## Task
All that should come back is the lines of the data below from the one containing "Task: Open the Graphs menu item" to the one containing "You are a computer-use agent. 1920x1080", inclusive, exactly as they stand.

##############################

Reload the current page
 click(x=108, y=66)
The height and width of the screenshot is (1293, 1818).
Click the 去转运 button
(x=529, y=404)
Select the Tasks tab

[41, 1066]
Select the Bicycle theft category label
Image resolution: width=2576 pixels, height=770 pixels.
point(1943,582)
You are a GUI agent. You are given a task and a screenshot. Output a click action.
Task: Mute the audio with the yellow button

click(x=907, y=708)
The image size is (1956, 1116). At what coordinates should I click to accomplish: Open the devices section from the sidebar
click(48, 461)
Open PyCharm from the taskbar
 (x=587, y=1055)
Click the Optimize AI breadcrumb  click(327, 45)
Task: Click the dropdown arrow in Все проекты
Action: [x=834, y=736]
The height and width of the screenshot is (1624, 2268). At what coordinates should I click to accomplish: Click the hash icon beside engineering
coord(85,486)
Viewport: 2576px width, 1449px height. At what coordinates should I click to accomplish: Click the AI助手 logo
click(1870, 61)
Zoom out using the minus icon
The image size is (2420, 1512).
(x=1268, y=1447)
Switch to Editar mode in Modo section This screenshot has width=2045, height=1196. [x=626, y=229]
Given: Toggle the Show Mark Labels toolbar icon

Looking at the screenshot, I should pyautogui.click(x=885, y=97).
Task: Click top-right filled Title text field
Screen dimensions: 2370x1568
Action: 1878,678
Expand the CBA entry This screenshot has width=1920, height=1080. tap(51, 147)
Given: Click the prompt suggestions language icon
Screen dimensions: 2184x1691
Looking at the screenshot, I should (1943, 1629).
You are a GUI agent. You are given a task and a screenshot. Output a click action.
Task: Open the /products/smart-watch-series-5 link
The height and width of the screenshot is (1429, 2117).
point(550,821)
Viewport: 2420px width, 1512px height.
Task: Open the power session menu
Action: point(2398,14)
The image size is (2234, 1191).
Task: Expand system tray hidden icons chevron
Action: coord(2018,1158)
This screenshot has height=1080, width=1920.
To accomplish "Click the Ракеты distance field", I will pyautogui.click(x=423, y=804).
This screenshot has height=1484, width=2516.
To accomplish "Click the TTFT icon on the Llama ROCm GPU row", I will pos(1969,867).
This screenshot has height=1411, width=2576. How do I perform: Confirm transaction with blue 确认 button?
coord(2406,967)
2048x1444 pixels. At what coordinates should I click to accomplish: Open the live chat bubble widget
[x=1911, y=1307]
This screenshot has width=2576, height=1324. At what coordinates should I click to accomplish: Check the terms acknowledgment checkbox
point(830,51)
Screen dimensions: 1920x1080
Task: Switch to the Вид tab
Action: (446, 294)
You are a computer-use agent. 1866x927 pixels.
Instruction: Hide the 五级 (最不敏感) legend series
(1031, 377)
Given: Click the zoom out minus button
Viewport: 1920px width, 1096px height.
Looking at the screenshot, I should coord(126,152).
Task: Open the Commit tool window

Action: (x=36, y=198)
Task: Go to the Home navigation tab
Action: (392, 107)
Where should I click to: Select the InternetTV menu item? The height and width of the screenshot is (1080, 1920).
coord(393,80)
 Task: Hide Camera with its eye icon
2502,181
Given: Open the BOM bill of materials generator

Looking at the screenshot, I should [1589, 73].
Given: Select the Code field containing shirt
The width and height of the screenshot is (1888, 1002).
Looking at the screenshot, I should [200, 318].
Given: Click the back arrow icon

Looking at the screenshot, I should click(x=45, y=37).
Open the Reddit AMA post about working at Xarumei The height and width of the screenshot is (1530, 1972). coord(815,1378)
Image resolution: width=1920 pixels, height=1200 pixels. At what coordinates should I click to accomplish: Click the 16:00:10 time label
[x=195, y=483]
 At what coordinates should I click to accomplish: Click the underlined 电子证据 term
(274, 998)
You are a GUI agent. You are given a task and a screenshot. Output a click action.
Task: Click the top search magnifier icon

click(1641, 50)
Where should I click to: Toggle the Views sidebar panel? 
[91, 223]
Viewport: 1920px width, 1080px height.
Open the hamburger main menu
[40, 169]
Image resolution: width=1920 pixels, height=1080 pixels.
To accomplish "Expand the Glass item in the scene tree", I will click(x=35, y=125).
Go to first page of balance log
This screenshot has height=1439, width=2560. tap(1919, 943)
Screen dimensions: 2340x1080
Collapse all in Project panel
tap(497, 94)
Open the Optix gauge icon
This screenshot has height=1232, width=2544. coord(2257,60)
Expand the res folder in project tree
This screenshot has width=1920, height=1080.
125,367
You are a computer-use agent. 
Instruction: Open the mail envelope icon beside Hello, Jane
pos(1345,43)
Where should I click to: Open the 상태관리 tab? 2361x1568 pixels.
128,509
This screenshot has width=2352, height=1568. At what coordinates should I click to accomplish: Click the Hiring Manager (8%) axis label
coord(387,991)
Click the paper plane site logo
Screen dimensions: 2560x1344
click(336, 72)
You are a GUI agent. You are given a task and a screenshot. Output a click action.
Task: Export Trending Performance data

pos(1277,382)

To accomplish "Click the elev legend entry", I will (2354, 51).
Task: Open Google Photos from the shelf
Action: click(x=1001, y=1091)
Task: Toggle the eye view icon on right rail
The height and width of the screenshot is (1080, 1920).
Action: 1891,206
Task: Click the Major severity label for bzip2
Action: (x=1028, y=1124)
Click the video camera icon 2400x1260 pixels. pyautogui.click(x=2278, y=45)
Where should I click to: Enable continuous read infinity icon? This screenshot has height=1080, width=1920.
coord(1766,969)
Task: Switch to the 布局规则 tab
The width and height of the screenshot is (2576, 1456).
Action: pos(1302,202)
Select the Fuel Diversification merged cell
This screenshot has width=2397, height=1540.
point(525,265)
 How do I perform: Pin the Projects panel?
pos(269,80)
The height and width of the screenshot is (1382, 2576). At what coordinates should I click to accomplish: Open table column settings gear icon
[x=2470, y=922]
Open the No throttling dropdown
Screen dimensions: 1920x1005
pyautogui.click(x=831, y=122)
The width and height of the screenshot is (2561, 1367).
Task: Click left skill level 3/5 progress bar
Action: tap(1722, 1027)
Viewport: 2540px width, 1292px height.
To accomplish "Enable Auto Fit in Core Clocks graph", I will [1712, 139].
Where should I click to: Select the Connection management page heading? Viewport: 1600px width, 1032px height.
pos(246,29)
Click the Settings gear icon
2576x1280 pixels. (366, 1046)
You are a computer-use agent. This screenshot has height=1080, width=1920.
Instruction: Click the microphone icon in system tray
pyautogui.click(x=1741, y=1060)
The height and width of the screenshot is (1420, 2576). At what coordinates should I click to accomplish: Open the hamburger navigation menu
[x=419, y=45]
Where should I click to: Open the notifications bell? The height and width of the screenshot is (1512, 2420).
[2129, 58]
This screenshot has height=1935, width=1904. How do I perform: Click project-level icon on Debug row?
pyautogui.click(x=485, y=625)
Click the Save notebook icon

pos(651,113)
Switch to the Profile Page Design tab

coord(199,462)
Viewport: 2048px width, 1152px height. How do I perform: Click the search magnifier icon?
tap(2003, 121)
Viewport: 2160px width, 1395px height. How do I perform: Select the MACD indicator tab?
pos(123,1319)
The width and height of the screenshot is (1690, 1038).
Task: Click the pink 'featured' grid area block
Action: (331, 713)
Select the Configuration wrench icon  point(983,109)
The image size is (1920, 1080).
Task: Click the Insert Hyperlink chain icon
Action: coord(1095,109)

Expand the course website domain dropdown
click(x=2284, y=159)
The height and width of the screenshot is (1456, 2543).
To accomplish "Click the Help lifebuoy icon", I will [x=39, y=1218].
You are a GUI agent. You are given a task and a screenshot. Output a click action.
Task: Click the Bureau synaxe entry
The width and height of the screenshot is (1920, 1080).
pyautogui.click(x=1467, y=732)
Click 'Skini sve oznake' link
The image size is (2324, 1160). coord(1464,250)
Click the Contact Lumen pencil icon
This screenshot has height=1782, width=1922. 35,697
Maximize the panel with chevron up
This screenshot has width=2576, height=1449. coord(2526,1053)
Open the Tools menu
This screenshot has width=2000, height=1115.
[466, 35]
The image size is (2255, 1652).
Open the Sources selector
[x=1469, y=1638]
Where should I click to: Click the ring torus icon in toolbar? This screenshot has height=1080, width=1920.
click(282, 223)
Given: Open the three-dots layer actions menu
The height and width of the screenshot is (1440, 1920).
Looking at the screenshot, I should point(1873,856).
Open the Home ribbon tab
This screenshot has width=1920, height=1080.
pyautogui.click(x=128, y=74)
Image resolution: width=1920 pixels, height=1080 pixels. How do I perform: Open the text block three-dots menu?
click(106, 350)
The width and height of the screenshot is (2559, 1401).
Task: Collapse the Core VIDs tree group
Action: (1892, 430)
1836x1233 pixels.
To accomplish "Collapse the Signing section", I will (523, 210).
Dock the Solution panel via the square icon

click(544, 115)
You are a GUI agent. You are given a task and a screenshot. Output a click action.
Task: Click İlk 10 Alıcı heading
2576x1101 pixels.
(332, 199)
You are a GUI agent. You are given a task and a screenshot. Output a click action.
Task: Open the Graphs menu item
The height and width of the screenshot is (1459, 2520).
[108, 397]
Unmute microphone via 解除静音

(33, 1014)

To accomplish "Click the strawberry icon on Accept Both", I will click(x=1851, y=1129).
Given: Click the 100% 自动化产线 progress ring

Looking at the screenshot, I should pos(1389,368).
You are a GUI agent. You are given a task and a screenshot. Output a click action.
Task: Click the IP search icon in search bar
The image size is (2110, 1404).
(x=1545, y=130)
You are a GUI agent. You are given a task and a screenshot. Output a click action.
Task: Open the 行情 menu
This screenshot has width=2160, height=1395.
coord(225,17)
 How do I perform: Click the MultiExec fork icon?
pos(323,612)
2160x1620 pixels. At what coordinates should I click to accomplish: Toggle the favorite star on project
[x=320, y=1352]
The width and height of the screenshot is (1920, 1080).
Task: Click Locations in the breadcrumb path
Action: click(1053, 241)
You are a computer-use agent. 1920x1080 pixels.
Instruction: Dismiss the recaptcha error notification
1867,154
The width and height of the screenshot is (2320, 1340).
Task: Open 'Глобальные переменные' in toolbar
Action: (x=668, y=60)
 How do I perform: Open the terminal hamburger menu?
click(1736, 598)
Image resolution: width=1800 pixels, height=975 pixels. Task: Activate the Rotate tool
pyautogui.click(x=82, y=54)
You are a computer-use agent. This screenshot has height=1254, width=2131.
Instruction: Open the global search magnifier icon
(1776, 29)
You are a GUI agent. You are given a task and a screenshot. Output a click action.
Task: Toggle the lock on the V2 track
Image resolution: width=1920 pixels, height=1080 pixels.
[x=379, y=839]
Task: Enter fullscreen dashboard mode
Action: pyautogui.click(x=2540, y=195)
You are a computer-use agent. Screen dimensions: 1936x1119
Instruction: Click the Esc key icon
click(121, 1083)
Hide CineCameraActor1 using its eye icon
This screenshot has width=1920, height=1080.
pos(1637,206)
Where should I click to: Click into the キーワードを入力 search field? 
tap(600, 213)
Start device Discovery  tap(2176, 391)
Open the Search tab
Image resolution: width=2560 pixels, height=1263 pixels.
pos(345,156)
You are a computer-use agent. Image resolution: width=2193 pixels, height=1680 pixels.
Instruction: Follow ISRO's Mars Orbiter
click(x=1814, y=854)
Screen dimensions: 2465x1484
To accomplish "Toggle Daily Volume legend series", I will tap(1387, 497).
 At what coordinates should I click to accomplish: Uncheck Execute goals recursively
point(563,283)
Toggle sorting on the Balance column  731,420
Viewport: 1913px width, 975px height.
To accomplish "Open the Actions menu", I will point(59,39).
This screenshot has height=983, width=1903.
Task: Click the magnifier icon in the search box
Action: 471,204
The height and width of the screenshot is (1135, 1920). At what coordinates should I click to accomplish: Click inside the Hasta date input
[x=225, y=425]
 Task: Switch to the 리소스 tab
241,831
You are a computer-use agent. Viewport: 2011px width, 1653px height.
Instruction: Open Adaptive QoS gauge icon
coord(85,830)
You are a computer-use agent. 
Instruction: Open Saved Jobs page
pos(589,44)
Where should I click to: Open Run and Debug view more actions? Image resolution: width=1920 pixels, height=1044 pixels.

##############################

## Exercise solution
Task: Open the Graphs menu item
The height and width of the screenshot is (1459, 2520).
[108, 397]
Unmute microphone via 解除静音

(33, 1014)

To accomplish "Click the strawberry icon on Accept Both", I will click(x=1851, y=1129).
Given: Click the 100% 自动化产线 progress ring

Looking at the screenshot, I should pos(1389,368).
You are a GUI agent. You are given a task and a screenshot. Output a click action.
Task: Click the IP search icon in search bar
The image size is (2110, 1404).
(x=1545, y=130)
You are a GUI agent. You are given a task and a screenshot. Output a click action.
Task: Open the 行情 menu
This screenshot has width=2160, height=1395.
coord(225,17)
 How do I perform: Click the MultiExec fork icon?
pos(323,612)
2160x1620 pixels. At what coordinates should I click to accomplish: Toggle the favorite star on project
[x=320, y=1352]
The width and height of the screenshot is (1920, 1080).
Task: Click Locations in the breadcrumb path
Action: click(1053, 241)
You are a computer-use agent. 1920x1080 pixels.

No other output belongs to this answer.